(Dataset entries)
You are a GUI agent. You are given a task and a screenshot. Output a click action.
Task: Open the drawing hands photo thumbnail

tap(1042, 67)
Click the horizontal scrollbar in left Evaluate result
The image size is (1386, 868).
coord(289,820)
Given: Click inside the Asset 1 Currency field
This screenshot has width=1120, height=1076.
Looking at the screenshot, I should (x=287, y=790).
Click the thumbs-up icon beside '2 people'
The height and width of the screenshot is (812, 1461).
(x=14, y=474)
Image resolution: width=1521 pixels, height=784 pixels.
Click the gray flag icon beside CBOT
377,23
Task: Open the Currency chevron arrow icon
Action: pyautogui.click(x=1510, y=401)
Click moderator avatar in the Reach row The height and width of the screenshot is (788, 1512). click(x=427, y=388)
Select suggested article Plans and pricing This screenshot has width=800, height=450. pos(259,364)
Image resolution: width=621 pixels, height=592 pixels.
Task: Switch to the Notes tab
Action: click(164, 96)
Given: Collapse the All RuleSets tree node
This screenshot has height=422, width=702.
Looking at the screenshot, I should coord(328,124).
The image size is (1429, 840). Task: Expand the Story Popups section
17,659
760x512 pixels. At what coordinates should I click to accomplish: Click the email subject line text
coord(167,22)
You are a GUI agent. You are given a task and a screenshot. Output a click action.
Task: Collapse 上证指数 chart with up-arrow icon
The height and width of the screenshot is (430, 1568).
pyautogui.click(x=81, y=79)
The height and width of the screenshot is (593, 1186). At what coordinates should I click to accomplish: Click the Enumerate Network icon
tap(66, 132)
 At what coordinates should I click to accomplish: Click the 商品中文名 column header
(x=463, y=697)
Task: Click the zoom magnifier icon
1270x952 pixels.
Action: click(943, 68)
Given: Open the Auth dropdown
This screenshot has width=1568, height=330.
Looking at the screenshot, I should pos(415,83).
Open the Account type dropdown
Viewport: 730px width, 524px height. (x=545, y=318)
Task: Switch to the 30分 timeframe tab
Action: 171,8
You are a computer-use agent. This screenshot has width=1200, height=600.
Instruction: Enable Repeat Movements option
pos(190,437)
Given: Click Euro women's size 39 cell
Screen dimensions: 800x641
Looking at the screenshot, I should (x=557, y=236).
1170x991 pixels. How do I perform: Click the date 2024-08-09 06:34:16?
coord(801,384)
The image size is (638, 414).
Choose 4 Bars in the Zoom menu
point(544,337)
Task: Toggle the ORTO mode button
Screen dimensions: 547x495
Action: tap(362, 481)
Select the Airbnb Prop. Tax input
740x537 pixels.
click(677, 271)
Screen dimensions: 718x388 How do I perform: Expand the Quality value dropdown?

What you are asked to do :: Would you please give all of the records again exactly as they stand?

Result of this exercise ::
You are a GUI agent. You are given a task and a screenshot. Output a click action.
Task: Open the drawing hands photo thumbnail

tap(1042, 67)
Click the horizontal scrollbar in left Evaluate result
The image size is (1386, 868).
coord(289,820)
Given: Click inside the Asset 1 Currency field
This screenshot has width=1120, height=1076.
Looking at the screenshot, I should (x=287, y=790).
Click the thumbs-up icon beside '2 people'
The height and width of the screenshot is (812, 1461).
(x=14, y=474)
Image resolution: width=1521 pixels, height=784 pixels.
Click the gray flag icon beside CBOT
377,23
Task: Open the Currency chevron arrow icon
Action: pyautogui.click(x=1510, y=401)
Click moderator avatar in the Reach row The height and width of the screenshot is (788, 1512). click(x=427, y=388)
Select suggested article Plans and pricing This screenshot has width=800, height=450. pos(259,364)
Image resolution: width=621 pixels, height=592 pixels.
Task: Switch to the Notes tab
Action: click(164, 96)
Given: Collapse the All RuleSets tree node
This screenshot has height=422, width=702.
Looking at the screenshot, I should coord(328,124).
The image size is (1429, 840). Task: Expand the Story Popups section
17,659
760x512 pixels. At what coordinates should I click to accomplish: Click the email subject line text
coord(167,22)
You are a GUI agent. You are given a task and a screenshot. Output a click action.
Task: Collapse 上证指数 chart with up-arrow icon
The height and width of the screenshot is (430, 1568).
pyautogui.click(x=81, y=79)
The height and width of the screenshot is (593, 1186). At what coordinates should I click to accomplish: Click the Enumerate Network icon
tap(66, 132)
 At what coordinates should I click to accomplish: Click the 商品中文名 column header
(x=463, y=697)
Task: Click the zoom magnifier icon
1270x952 pixels.
Action: click(943, 68)
Given: Open the Auth dropdown
This screenshot has width=1568, height=330.
Looking at the screenshot, I should pos(415,83).
Open the Account type dropdown
Viewport: 730px width, 524px height. (x=545, y=318)
Task: Switch to the 30分 timeframe tab
Action: 171,8
You are a computer-use agent. This screenshot has width=1200, height=600.
Instruction: Enable Repeat Movements option
pos(190,437)
Given: Click Euro women's size 39 cell
Screen dimensions: 800x641
Looking at the screenshot, I should (x=557, y=236).
1170x991 pixels. How do I perform: Click the date 2024-08-09 06:34:16?
coord(801,384)
The image size is (638, 414).
Choose 4 Bars in the Zoom menu
point(544,337)
Task: Toggle the ORTO mode button
Screen dimensions: 547x495
Action: tap(362, 481)
Select the Airbnb Prop. Tax input
740x537 pixels.
click(677, 271)
Screen dimensions: 718x388 How do I perform: Expand the Quality value dropdown?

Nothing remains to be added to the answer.